▶ [WHAT THIS TASK INVOLVES] Locate "Where should I click to: Click" in the data below, then output the line it is on and all following lines through the last, word for word. Skip any pictures.

(RECORDS FOR THIS EXERCISE Opens)

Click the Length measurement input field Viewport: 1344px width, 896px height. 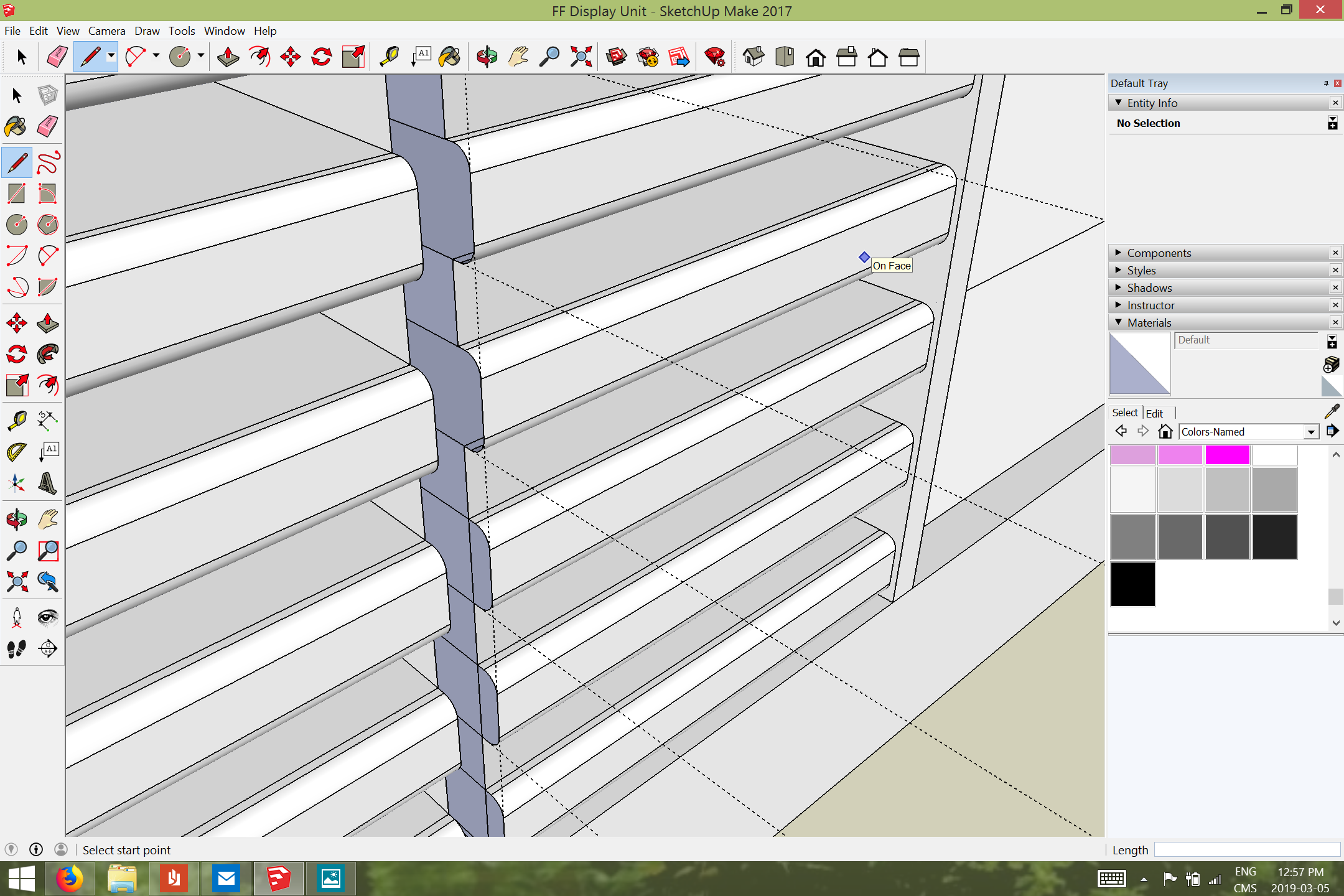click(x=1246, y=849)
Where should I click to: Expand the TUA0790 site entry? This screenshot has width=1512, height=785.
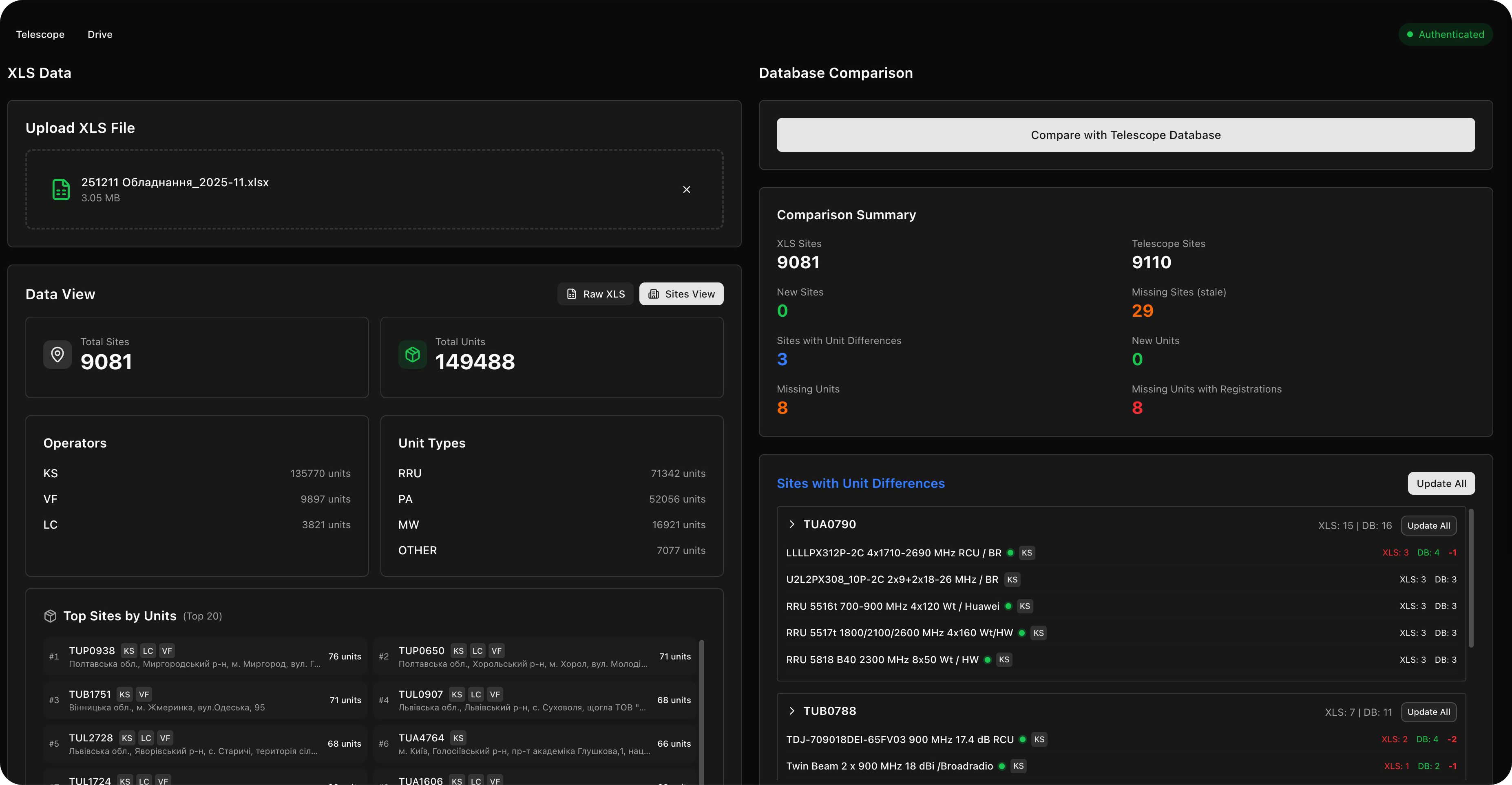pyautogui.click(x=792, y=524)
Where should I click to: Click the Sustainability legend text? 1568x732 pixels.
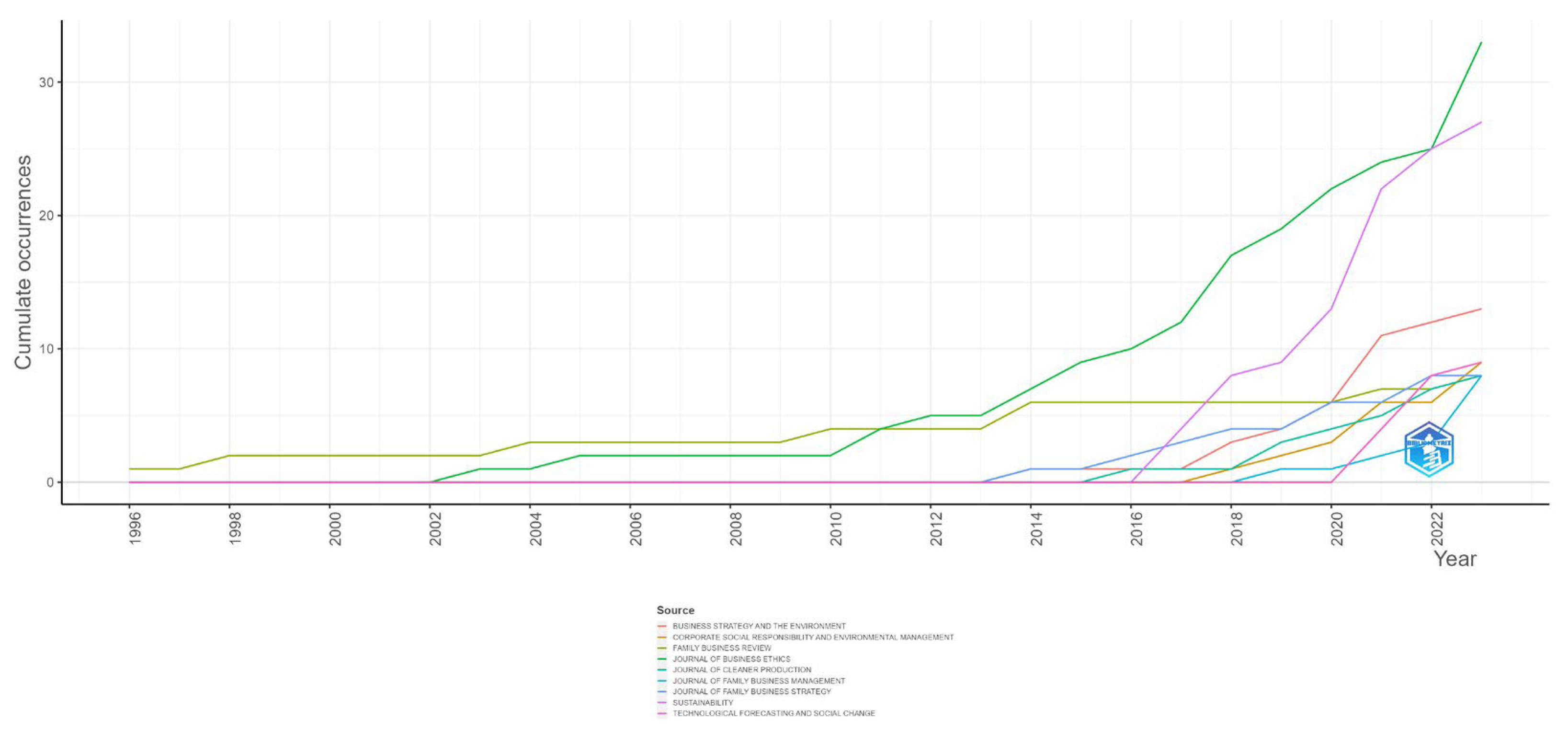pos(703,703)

(RECORDS FOR THIS EXERCISE Closes)

▶ [RESULT FOR THIS TASK]
Where should I click to: Click the Sustainability legend text? 1568x732 pixels.
pos(703,703)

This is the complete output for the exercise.